Die niedersächsische Kultusministerin Julia Willie Hamburg (Grüne) plant jetzt Änderungen beim Niedersächsischen Gesetz über Kindertagesstätten und Kindertagespflege (NKiTaG), die mehr Flexibilität schaffen und zum Herbst in Kraft treten könnten. Eine Arbeitsgruppe der kommunalen Spitzenverbände bezog jetzt Stellung. Ihr Fazit: Dadurch würden keine Probleme gelöst. Stattdessen fordern Städte und Gemeinden höhere Zuschüsse zu den Personalkosten, flexible und niedrigere Betreuungsstandards, zumindest in Randzeiten.
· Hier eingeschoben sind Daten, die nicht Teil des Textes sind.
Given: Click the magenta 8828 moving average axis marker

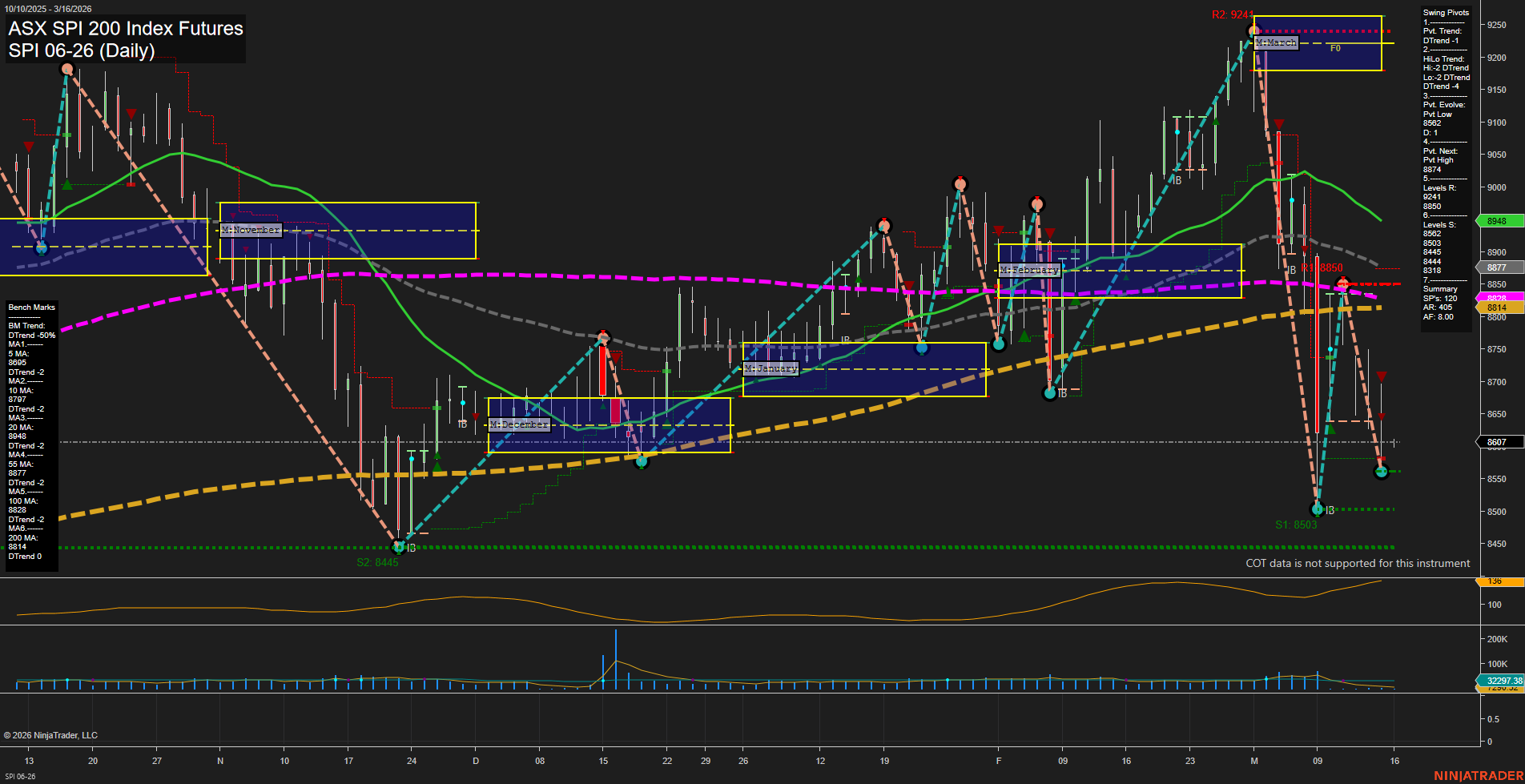Looking at the screenshot, I should click(1497, 297).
Problem 1: Zu geringe Zuschüsse vom Land

„Die Kosten der Kindertagesstätten entwickeln sich zum finanziellen Sprengsatz für die kommunalen Haushalte", schreibt der Präsident des Niedersächsischen Landkreistages (NLT), Landrat Sven Ambrosy aus dem Landkreis Friesland. Die Kommunen brächten 2,25 Milliarden Euro für den Betrieb der Kindertagesstätten auf. Das Land zahle aber nicht genug dazu: Zur angestrebten Zwei-Drittel-Beteiligung des Landes an den Personalkosten fehlten 400 Millionen Euro pro Jahr, Tendenz steigend.

Tatsächlich werde nicht einmal die gesetzlich vereinbarte Beteiligung erreicht, so Ambrosy. Hinzu komme, dass das Land sich beispielsweise an den Kosten für manche Teilzeitkräfte gar nicht beteilige und Finanzierungszusagen im Krippenbereich nicht einhalte. „So werden wir die stärkere Nachfrage und den wachsenden Anspruch an Kita-Betreuung nicht weiter leisten können“, sagt der NLT-Präsident.
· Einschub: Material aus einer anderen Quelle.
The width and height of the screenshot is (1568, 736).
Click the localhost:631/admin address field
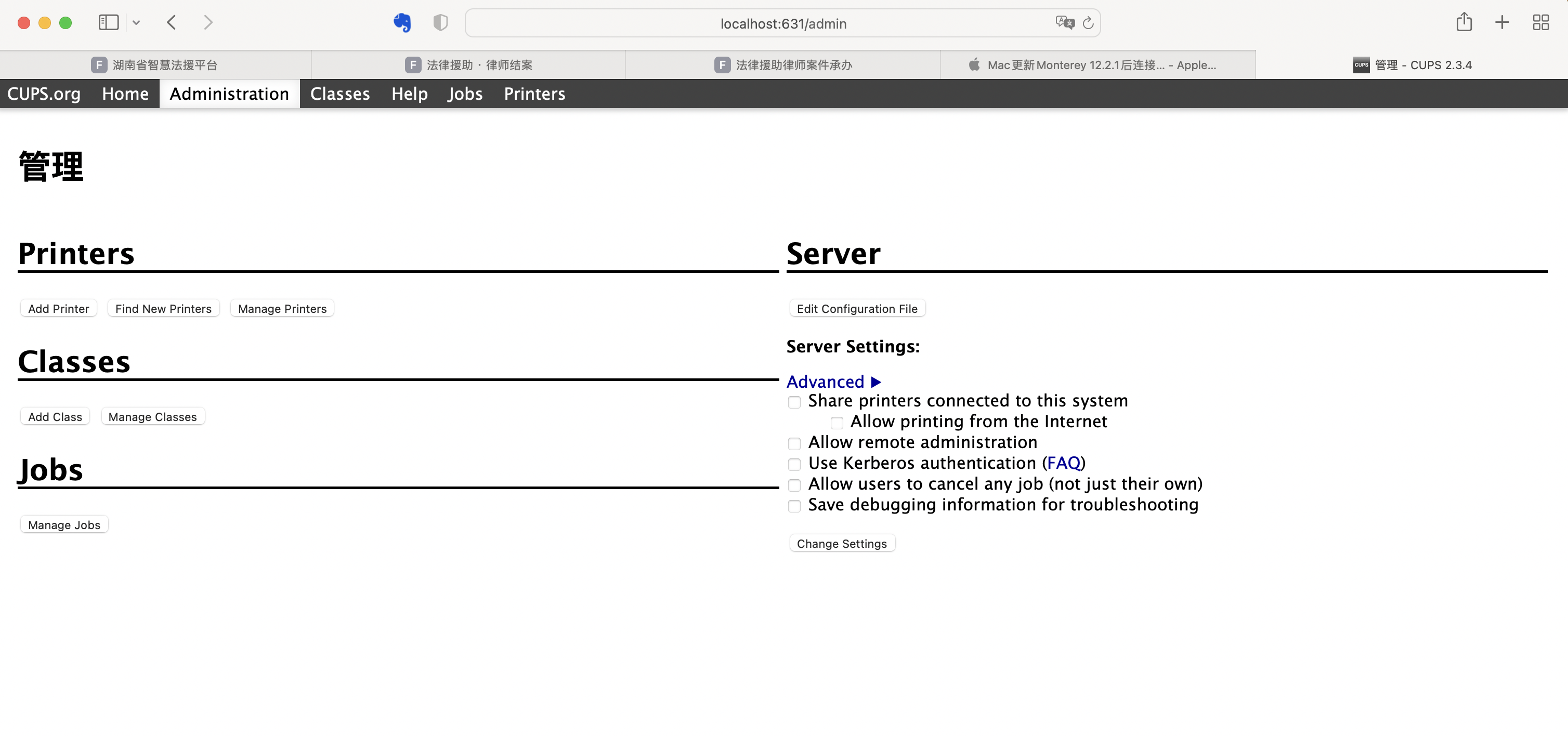783,24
Die Kinderbetreuung wird tatsächlich in vielen Gemeinden zur Kostenfalle: So kann in Jesteburg ein dringend gebrauchter neuer Kindergarten nicht gebaut werden, weil die Gemeinde kein Geld hat und umso mehr auf angemessene Zuschüsse angewiesen ist.

Problem 2: Erziehermangel

Dr. Jan Arning, Hauptgeschäftsführer des Niedersächsischen Städtetags (NST), sieht vor allem den Erziehermangel als dramatisch an: Bei zwölf vom NST befragten Städten gebe es aktuell 160 unbesetzte Stellen für pädagogische Kräfte bei städtischen Kitas. Diese Zahl werde sich bis zum Jahr 2026 auf voraussichtlich 640 erhöhen. „Es fehlen insbesondere Erzieherinnen und Erzieher. Wenn sich das Land nicht stärker bewegt und mehr Flexibilität bei den Personalstandards schafft, wird es auch weiterhin keine Verlässlichkeit geben“, erklärt Arning.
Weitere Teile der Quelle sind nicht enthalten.